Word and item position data
>> begin

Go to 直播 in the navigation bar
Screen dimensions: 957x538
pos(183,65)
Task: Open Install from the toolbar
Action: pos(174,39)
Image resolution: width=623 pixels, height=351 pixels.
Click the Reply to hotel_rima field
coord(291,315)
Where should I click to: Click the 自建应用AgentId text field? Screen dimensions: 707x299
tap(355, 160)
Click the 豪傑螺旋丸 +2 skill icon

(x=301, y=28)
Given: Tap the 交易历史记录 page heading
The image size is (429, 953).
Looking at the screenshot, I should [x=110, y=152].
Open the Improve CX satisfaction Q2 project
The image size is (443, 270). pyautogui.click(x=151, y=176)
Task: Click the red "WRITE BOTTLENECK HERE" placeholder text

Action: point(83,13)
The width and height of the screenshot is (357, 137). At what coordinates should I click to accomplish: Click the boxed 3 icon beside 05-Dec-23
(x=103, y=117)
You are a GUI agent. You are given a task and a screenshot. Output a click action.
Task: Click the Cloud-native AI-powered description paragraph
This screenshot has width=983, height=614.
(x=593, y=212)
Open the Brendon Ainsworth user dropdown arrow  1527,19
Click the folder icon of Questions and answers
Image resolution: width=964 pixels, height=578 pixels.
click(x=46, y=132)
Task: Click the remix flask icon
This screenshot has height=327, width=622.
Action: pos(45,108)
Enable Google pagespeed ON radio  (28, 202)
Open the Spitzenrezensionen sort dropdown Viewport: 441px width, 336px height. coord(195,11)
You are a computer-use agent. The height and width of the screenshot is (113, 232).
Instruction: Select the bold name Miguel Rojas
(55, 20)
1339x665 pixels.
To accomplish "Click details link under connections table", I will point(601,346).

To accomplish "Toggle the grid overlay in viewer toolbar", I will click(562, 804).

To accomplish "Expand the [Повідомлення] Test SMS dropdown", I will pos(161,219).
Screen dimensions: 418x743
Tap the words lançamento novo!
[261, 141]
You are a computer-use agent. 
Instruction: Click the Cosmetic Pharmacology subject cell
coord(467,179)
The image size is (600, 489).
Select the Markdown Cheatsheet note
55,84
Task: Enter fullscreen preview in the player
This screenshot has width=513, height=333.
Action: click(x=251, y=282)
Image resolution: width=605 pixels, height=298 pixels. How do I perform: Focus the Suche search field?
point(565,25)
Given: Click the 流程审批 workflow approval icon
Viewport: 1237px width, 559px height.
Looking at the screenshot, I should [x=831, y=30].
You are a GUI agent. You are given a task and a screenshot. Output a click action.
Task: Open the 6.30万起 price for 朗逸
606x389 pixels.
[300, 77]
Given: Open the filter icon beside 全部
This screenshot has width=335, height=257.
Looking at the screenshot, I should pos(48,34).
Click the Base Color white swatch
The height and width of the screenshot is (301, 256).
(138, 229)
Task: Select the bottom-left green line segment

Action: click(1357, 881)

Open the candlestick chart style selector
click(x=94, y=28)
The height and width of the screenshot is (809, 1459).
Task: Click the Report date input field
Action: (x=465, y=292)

>> end

Copy the listing from its beginning through the line that contains "Enable Google pagespeed", with both ends included, and put "box" wherever "field" appears. Keep everything else the same.

Go to 直播 in the navigation bar
Screen dimensions: 957x538
pos(183,65)
Task: Open Install from the toolbar
Action: pos(174,39)
Image resolution: width=623 pixels, height=351 pixels.
Click the Reply to hotel_rima box
coord(291,315)
Where should I click to: Click the 自建应用AgentId text box? Screen dimensions: 707x299
tap(355, 160)
Click the 豪傑螺旋丸 +2 skill icon

(x=301, y=28)
Given: Tap the 交易历史记录 page heading
The image size is (429, 953).
Looking at the screenshot, I should [x=110, y=152].
Open the Improve CX satisfaction Q2 project
The image size is (443, 270). pyautogui.click(x=151, y=176)
Task: Click the red "WRITE BOTTLENECK HERE" placeholder text

Action: point(83,13)
The width and height of the screenshot is (357, 137). At what coordinates should I click to accomplish: Click the boxed 3 icon beside 05-Dec-23
(x=103, y=117)
You are a GUI agent. You are given a task and a screenshot. Output a click action.
Task: Click the Cloud-native AI-powered description paragraph
This screenshot has width=983, height=614.
(x=593, y=212)
Open the Brendon Ainsworth user dropdown arrow  1527,19
Click the folder icon of Questions and answers
Image resolution: width=964 pixels, height=578 pixels.
click(x=46, y=132)
Task: Click the remix flask icon
This screenshot has height=327, width=622.
Action: pos(45,108)
Enable Google pagespeed ON radio  (28, 202)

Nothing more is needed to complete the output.